Oh and a YUGO is far more reliable then a Ferrariplus i have seen some run 12s.


----------



## the.ronin (Feb 22, 2006)

*Re: GIAC vs. Unitronic (chewy'sjetta)*

Ok I just want to make sure I am not confusing anything here ... Unitronic is that company that advertises on eBay and has you REMOVE the chip and send to them, right??
We're comparing this company to GIAC??


----------



## ~kInG~ (Jun 8, 2005)

*Re: GIAC vs. Unitronic (the.ronin)*


_Quote, originally posted by *the.ronin* »_Ok I just want to make sure I am not confusing anything here ... Unitronic is that company that advertises on eBay and has you REMOVE the chip and send to them, right??
We're comparing this company to GIAC??

no!!!!







that's inmotion tuning >>> http://cgi.ebay.com/ebaymotors...QrdZ1
unitronic is the one working with VAG's turbo bunny >>> http://www.unitronic.ca/uni/


----------



## the.ronin (Feb 22, 2006)

*Re: GIAC vs. Unitronic (~kInG~)*


_Quote, originally posted by *~kInG~* »_
no!!!!







that's inmotion tuning >>> http://cgi.ebay.com/ebaymotors...QrdZ1
unitronic is the one working with VAG's turbo bunny >>> http://www.unitronic.ca/uni/

Thanks King ... post edited.
Again, my sincere apologies to Unitronic.


----------



## Giuliano1711 (Jul 15, 2005)

Not sure if its just me but i find 600$ a little expensive for a chip (price includes installation and sales tax)


----------



## jetta2pointfive (Sep 28, 2006)

*Re: (Giuliano1711)*


_Quote, originally posted by *Giuliano1711* »_Not sure if its just me but i find 600$ a little expensive for a chip (price includes installation and sales tax)
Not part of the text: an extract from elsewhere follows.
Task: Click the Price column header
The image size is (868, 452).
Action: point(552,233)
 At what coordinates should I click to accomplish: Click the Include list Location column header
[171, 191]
installation and sales tax is $200...?


----------



## Yevi (Dec 7, 2005)

*Re: (jetta2pointfive)*

you are mixing Canadian, and U.S currencies
i would go with GIAC, because my shop carries, although Sean, in Deerfield IL is closer to me than Dubwerkz, in Libertyville IL
Unitronic *TWO WEEKS* are about to stretch for over 6 months of promises, made me somewhat frustrated, i give them props that they actually doing something however, if they were considerable enough, they should have gave us their progress report at least, giving us some updates, such is so and so got into an accident and we will not be able to work on software etc, etc, i know it must be hard to do, since personally i have no experience in this field, but they have been in business long enough to be a reputable company, their product might be good, but they let 2.5 community down, by no sticking to their word
Yev


----------



## Froster (Apr 13, 2006)

*Re: GIAC vs. Unitronic (Giuliano1711)*

I would be hesitant to pay that high a premium for the GIAC chip from your local installer. Given what American shops are charging, if the a Canadian shop wants to charge more they should be honest and call it a higher installation charge, rather than inflating the price of the chip programming itself. Given that the MSRP for the GIAC chip is US$395, the equivalent Canadian price is about $415. If your local GIAC shop wants to charge more, then fine, be honest about charging a higher installation price, but don't take advantage of the exchange to inflate the price far beyond MSRP. Really, for the price they are charging, you should just about be able to pay for the 91/93 oct. program as well as a stock program.


----------



## jetta2pointfive (Sep 28, 2006)

*Re: GIAC vs. Unitronic (Froster)*

how much is an installation fee anyways? cant be that much right? aren't they just connecting your car to a computer and pressing a few buttons?


----------



## silverA4quattro (Jun 22, 2004)

*Re: GIAC vs. Unitronic (Giuliano1711)*

GIAC hands down.
They have been making the best software around for years. Unitronic is one of those no-name tuners IMO.


----------



## Mrb00st (Jun 26, 2005)

hmm Absolute in Durham is NC's GIAC dealer. When i have the money (just bought tires, have to pay a speeding ticket) i'll get this.
Well probably after i get the motor mount insert, H&R swaybar, and Bilstein shocks.
Maybe before!
we'll see.


----------



## Giuliano1711 (Jul 15, 2005)

Well for me the stock programming isnt necessary because i have a local dealer who will take in modified cars.. In any case, rather than paying MSRP of 395$US, the shop is charging 469$CAD+69$CAD installation + sales tax.. I guess its time to start saving


----------



## Froster (Apr 13, 2006)

*Re: (Giuliano1711)*


_Quote, originally posted by *Giuliano1711* »_Well for me the stock programming isnt necessary because i have a local dealer who will take in modified cars.. In any case, rather than paying MSRP of 395$US, the shop is charging 469$CAD+69$CAD installation + sales tax.. I guess its time to start saving









I would not get chipped without being able to go back to stock (or a setting that is virtually stock), regardless of the dealer. First, I would want the option of a much less agressive program for long trips, etc. and in case of poor fuel as a fall-back.


----------



## Giuliano1711 (Jul 15, 2005)

*Re: (Froster)*


_Quote, originally posted by *Froster* »_
I would not get chipped without being able to go back to stock (or a setting that is virtually stock), regardless of the dealer. First, I would want the option of a much less agressive program for long trips, etc. and in case of poor fuel as a fall-back.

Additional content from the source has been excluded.